Dodge Avenger SXT 2011 : essai routier

Une bourgeoise aux gants blancs Par ,

Il y a la simple bourgeoise, bien sûr, et celle aux gants blancs. Je vous avertis, par contre : cette évaluation ne sera pas très positive. Cela dit, tout le monde a droit à une chance de se faire valoir.

La version SXT que j'ai testée se veut séduisante pour une berline intermédiaire. (Photo: Matthieu Lambert/Auto123.com)

Depuis quelque temps, le groupe Chrysler nous démontre qu'il peut concocter des produits fort impressionnants. Malheureusement, la Dodge Avenger SXT 2011 n'en fait pas partie – et je comprends pourquoi. Au cours de la dernière année, j'ai conduit les nouveaux Jeep Grand Cherokee et Dodge Durango, entre autres, et les deux se sont avérés excellents. Il m'apparaît clair que le fabricant américain a choisi d'investir davantage dans ses camions et utilitaires que dans ses voitures. L'Avenger et la Chrysler 200 illustrent mon point.

Bon, tout n'est pas négatif. La version SXT que j'ai testée se veut séduisante pour une berline intermédiaire. Or, même si elle tourne beaucoup plus de têtes que la Toyota Camry, la Honda Accord ou la Ford Fusion, l'Avenger ressemble encore à une voiture de location, contrairement aux trois autres. Vous pouvez me traiter de cruel, mais je dis simplement ce que je vois.

À l'intérieur, les designers ont réussi à embellir le décor de façon admirable. Nettement plus accueillant et convivial que l'ancien, le nouvel habitacle confirme que Chrysler se porte à l'écoute de la clientèle et des détracteurs. Le tableau de bord redessiné adopte une présentation conservatrice mais ergonomique. Le choix des matériaux, leur assemblage ainsi que la finition en général ont fait d'énormes progrès en très peu de temps.

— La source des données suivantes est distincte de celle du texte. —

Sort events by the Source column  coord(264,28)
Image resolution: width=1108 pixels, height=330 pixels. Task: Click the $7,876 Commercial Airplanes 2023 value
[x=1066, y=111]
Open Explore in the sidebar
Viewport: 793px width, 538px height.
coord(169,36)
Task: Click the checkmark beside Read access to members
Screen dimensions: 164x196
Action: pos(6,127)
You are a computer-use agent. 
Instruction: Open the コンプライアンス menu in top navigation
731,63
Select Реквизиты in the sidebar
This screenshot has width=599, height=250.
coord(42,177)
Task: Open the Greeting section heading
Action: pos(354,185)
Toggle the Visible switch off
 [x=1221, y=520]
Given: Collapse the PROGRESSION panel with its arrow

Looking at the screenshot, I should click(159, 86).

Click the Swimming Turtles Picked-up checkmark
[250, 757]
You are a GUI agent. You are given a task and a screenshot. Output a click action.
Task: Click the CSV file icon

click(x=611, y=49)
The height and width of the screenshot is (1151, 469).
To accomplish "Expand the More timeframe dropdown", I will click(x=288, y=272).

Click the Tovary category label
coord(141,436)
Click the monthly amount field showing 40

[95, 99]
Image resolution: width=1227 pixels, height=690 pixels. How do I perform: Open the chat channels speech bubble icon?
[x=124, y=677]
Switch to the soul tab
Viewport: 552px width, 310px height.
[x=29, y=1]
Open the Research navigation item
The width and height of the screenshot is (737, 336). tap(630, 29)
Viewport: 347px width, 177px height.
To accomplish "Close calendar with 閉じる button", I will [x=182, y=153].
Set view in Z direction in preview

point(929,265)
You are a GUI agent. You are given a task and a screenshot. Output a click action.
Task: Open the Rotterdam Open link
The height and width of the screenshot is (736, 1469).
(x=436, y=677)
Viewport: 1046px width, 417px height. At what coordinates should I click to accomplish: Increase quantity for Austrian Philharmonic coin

Bravo aussi pour les sièges avant qui procurent un confort appréciable de même que la banquette arrière qui accommode deux adultes de taille normale.

L'autre grand changement apporté à la Dodge Avenger – certains appelleront ça une amélioration – est le retrait du vieux V6 de 3,5 litres au profit du moteur Pentastar de 3,6 litres, un drôle de numéro que Chrysler utilise maintenant à toutes les sauces. Je l'ai essayé autant dans le Grand Cherokee (puissance adéquate, consommation acceptable) que le Durango (puissance déficiente, consommation scandaleuse). Dans les deux cas, je dois l'admettre, le Pentastar s'est montré raffiné et docile. Je crois que tout dépend du poids du véhicule.

À l'intérieur, les designers ont réussi à embellir le décor de façon admirable. (Photo: Matthieu Lambert/Auto123.com)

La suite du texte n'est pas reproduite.